SSO / LDAP Authentication with inbound REST API

ilkka · ‎10-08-2019

Hi,

Is it possible to use REST API with SSO authentication? I have AD which is master for user data. Service account is created into ServiceNow using AD integration (no local password). Is it possible to use this service account with ServiceNow REST API?

I have tried to pull data using table api but i receive status 200 but no results.

Thanks

ilkka · ‎10-18-2019

Hi,

I have now tested that when I create a filter in LDAP users transform map that when it handles service account it doesn't write anything into the sys_user.source field then the local password works and the user records get updated through integration.

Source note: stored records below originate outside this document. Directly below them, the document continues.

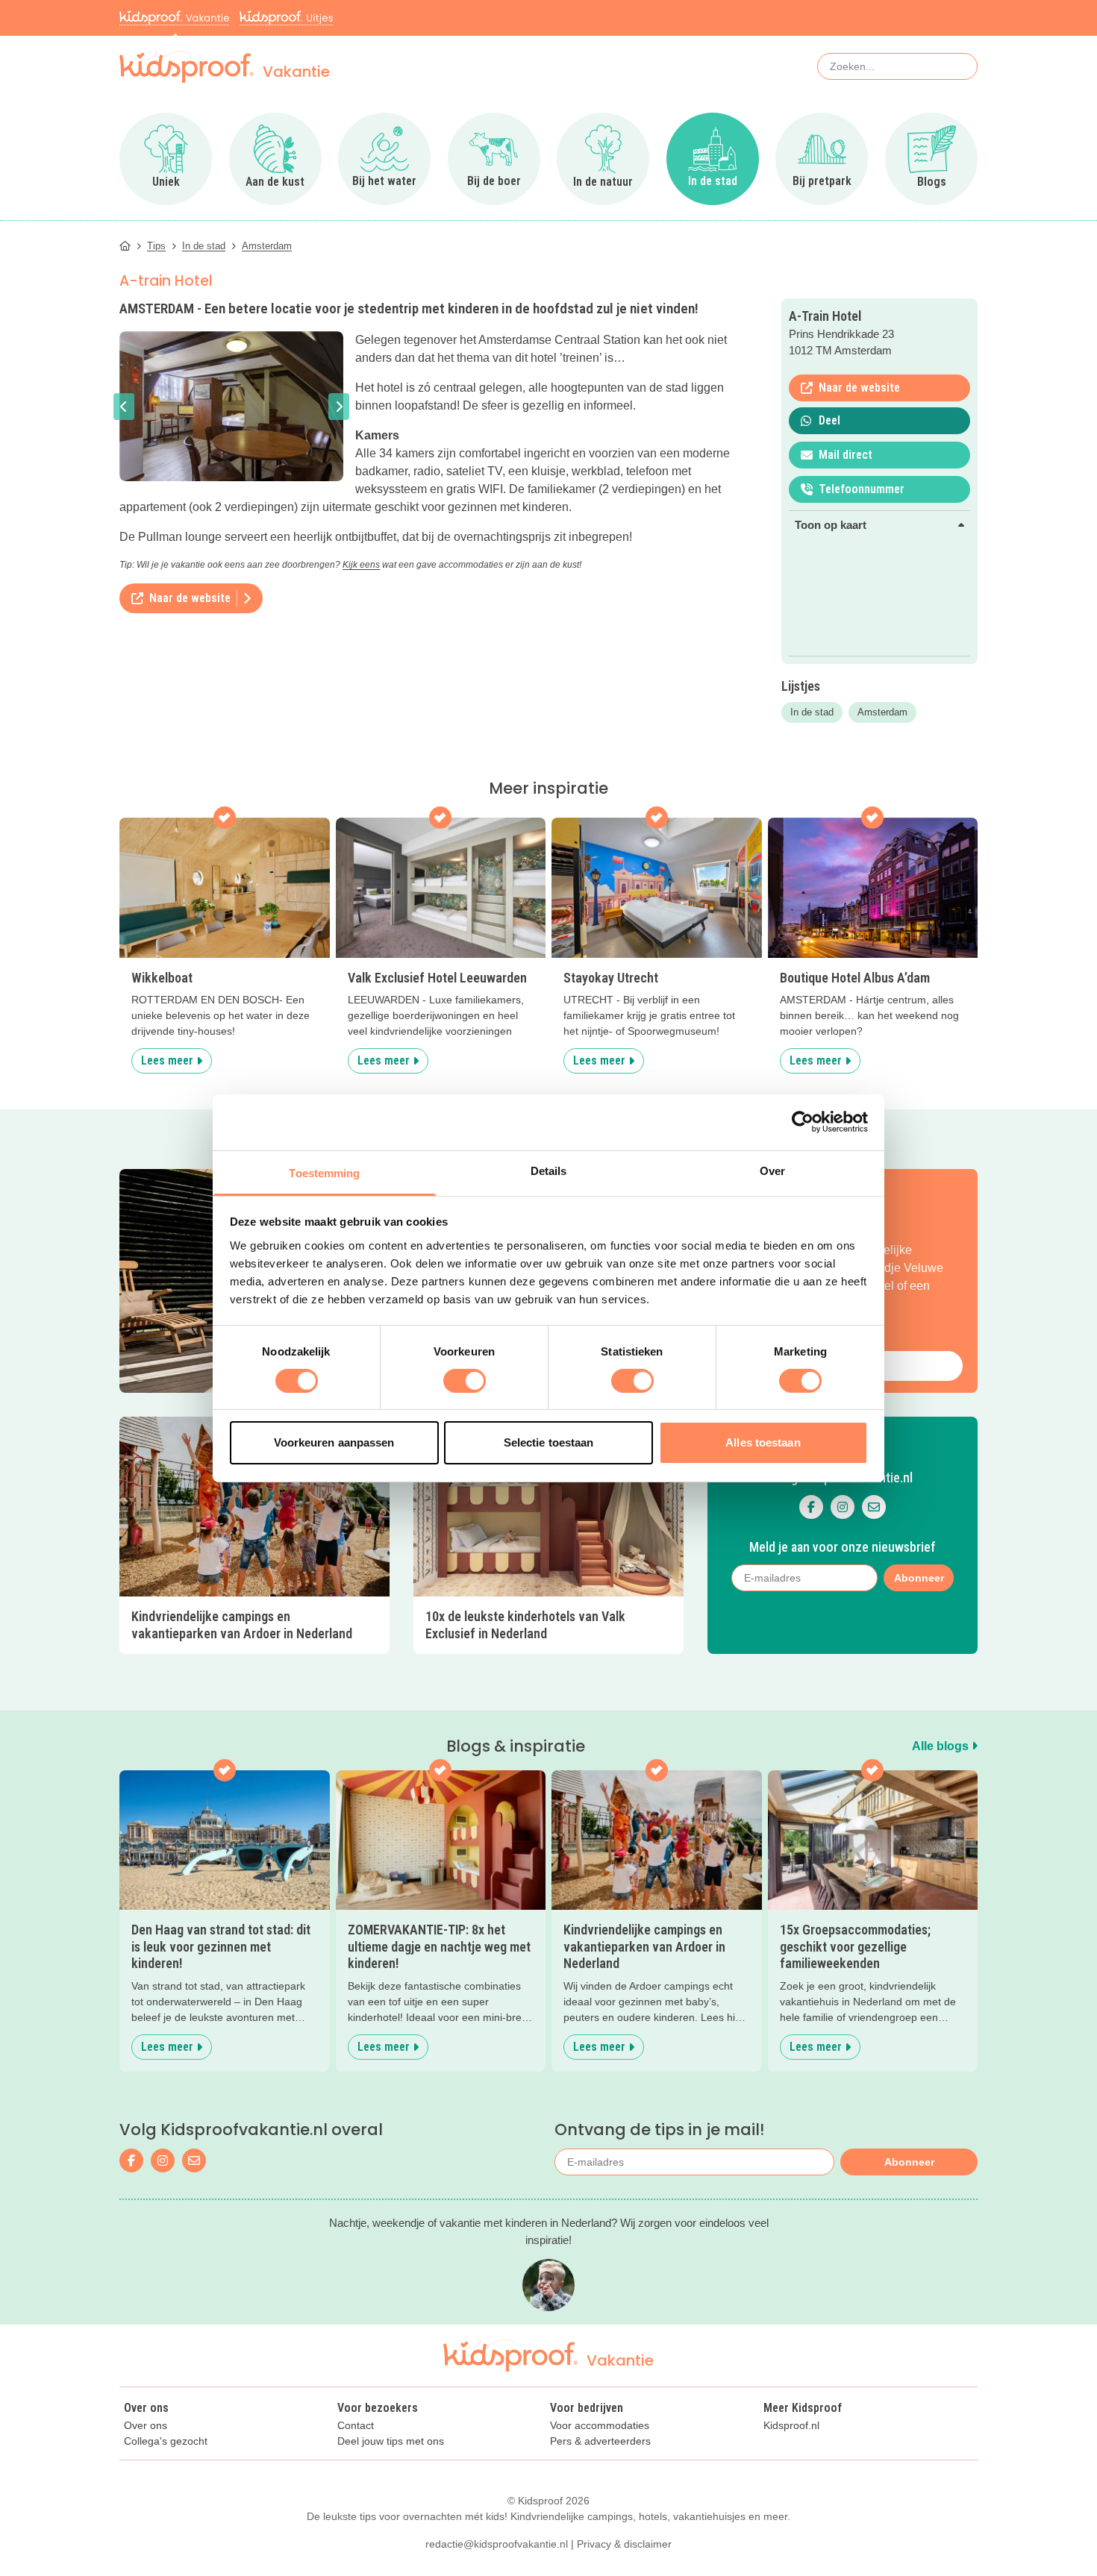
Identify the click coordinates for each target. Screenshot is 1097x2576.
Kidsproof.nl (791, 2425)
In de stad (812, 712)
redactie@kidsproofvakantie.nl (496, 2544)
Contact (355, 2425)
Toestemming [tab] (324, 1172)
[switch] (464, 1381)
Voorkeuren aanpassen (334, 1442)
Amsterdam (882, 712)
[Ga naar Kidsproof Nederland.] (125, 245)
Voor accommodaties (599, 2425)
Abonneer (909, 2162)
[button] (123, 406)
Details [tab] (549, 1170)
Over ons (145, 2425)
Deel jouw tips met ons (390, 2441)
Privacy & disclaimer (624, 2544)
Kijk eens (361, 565)
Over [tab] (772, 1170)
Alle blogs (942, 1746)
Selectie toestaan (549, 1442)
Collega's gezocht (165, 2441)
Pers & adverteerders (600, 2441)
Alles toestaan (762, 1442)
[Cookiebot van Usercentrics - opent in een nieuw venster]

One thing that I didn't find is the procedure that overwrites the user's local password when there is value in sys_user.source field.

View solution in original post

DScroggins · ‎10-08-2019

Hello,

Unfortunately REST API only authenticates using local user accounts and not against any identity providers you have configured with your instance.

--David

ilkka · ‎10-08-2019

Ok thanks! I was guessing that too. So is it enough that I create local password for the SSO user or do i need to create new user? How the system determines that the user is authenticating against LDAP / SSO?

DScroggins · ‎10-08-2019

I believe you will need to create a new user record as LDAP / SSO users are synced with the instance and therefore attempting to create a local password for SSO user will not work.

ilkka · ‎10-18-2019

Hi,

I have now tested that when I create a filter in LDAP users transform map that when it handles service account it doesn't write anything into the sys_user.source field then the local password works and the user records get updated through integration. One thing that I didn't find is the procedure that overwrites the user's local password when there is value in sys_user.source field.